Quelques minutes plus tard, elle entendit des éclats de voix, puis la sonnette du bureau retentit, ce qui était inhabituel. Intriguée, Léonie reposa son livre, traversa la pièce en courant sans remettre ses chaussures et entrouvrit la porte. Elle eut juste le temps de voir Anatole dévaler l’escalier quatre à quatre pour disparaître dans le bureau.
— Anatole ? s’écria-t-elle en courant après lui. Des nouvelles de Paris ?
Mais le claquement de la porte qu’il referma derrière lui dut couvrir sa voix, car son frère ne lui répondit pas.
Comme c’est étrange, songea Léonie.
Elle attendit un peu en scrutant la porte close, espérant voir ressurgir son frère, puis, lassée d’attendre, retourna dans le petit salon.
À 11 heures, Marieta y apporta le café et posa le plateau sur la table. Il y avait trois tasses, comme d’habitude.
— Ma tante et mon frère vont-ils me rejoindre ?
— On ne m’a pas donné d’autres ordres, madomaisèla.
À cet instant, Anatole et Isolde apparurent sur le seuil.
— Bonjour, sœurette, lança-t-il d’un air guilleret.
— J’ai entendu des exclamations, dit Léonie en se levant aussitôt. Je me suis demandé si tu avais reçu des nouvelles de Paris.
Une ombre passa sur le visage de son frère.
— Non, aucune nouvelle de maman. Désolé.
— Alors… qu’y a-t-il ? demanda-t-elle en s’apercevant qu’Isolde aussi était dans un grand état d’excitation.
Les joues roses, l’œil brillant, sa tante traversa la pièce et lui pressa la main.
— J’ai reçu ce matin la lettre que j’attendais de Carcassonne.

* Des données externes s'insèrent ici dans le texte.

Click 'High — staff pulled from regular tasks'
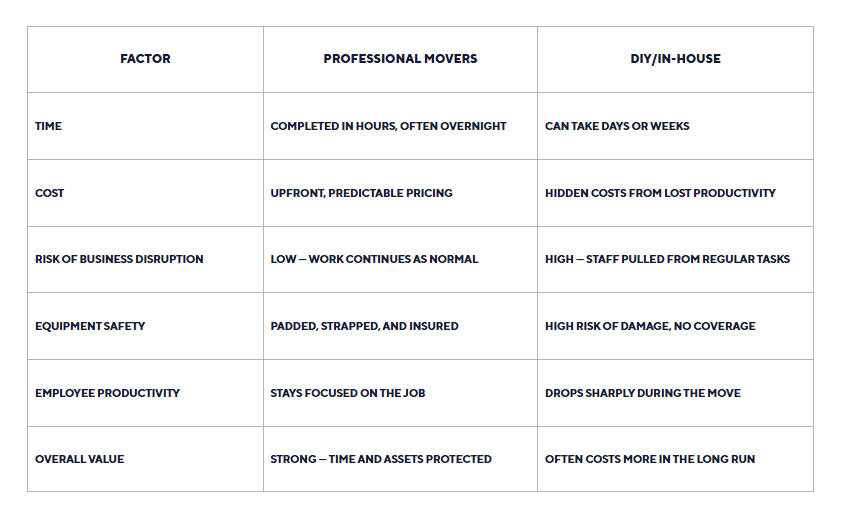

Anatole s’était placé devant le feu, les mains derrière le dos.
— Or Isolde avait parlé d’une sortie au concert, si je ne m’abuse, remarqua-t-il.
— C’est vrai ? On y va ? s’exclama Léonie en sautant de joie, et elle embrassa sa tante. Oh ! C’est merveilleux !
— Nous nous doutions que cela te ferait plaisir, remarqua Anatole en riant. Ce n’est pas la meilleure saison pour voyager, mais on ne choisit pas toujours.
— Quand partirons-nous ? demanda Léonie en les regardant tour à tour.
— Jeudi matin. Isolde a envoyé un télégramme à ses notaires pour leur faire savoir qu’elle serait là-bas à 14 heures.
Il s’interrompit et échangea avec Isolde un regard qui n’échappa point à Léonie.
Il souhaite me parler d’autre chose, se dit-elle, le cœur palpitant.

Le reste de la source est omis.